Now that we’ve distinguished data semantics (records) from data layout (row records and blocks), it’s easy to see that pivot and unpivot are special cases. Unpivot (or tidyr::gather) transforms a row record (where the column names of the data frame are the keys that identify the data items) into a block shaped as a single column, plus an additional column of keys. Pivot (or tidyr::spread) transforms a column block and its corresponding key column into a row record.

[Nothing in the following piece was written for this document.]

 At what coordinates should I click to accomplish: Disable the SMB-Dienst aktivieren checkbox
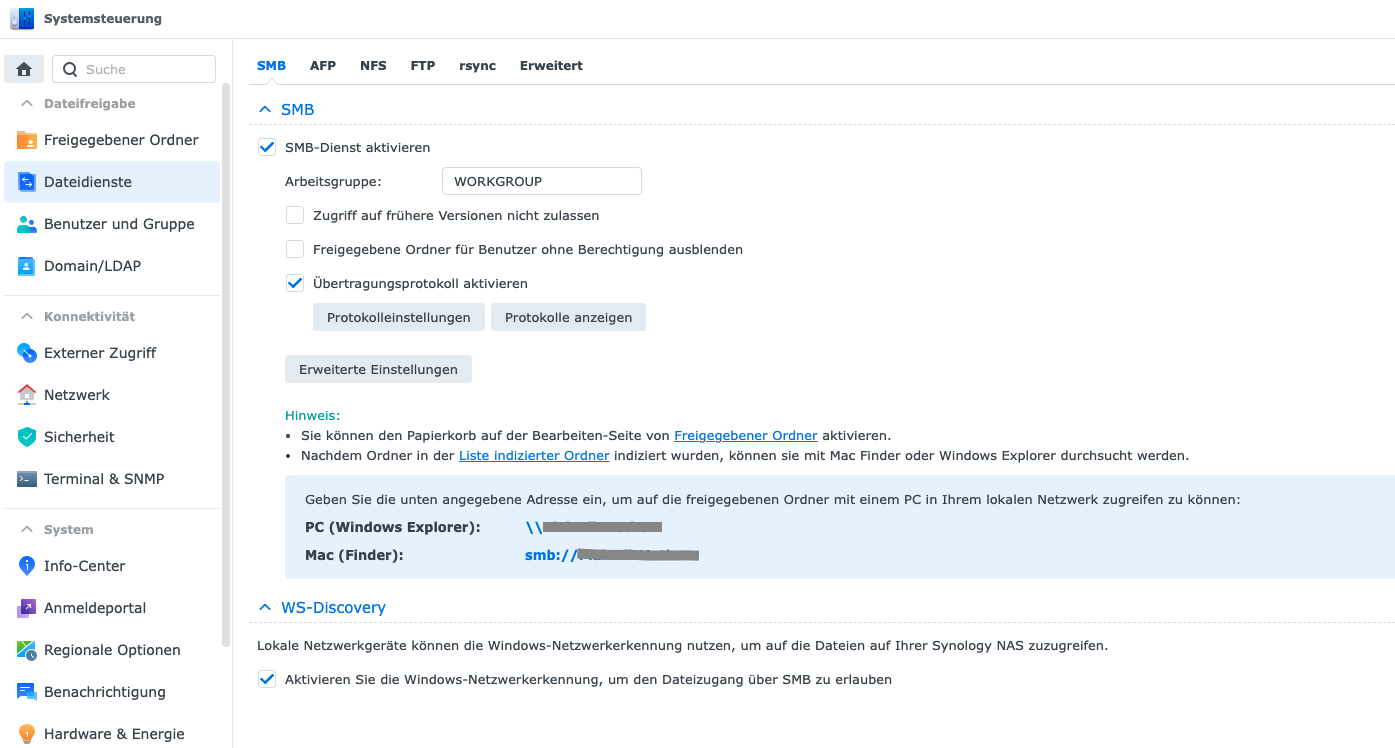(x=267, y=147)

You can use blocks_to_rowrecs and rowrecs_to_blocks to pivot and unpivot data, but because these two transformations are so common, cdata has special case functions pivot_to_rowrecs and unpivot_to_blocks that don’t require you to explicitly create the control table. See our article Coordinatized Data: A Fluid Data Specification for examples.

Conclusion

Separating important data semantics from inessential details of data layout helps to free our minds from conflating what we want from how to achieve it. In an ideal world, you should select the appropriate algorithm, procedure, or visualization based on what best fits your needs, not on which procedure is the least hassle to implement for data in a given layout. cdata aims to take some of the hassle out of data reshaping so you can focus on your actual goals.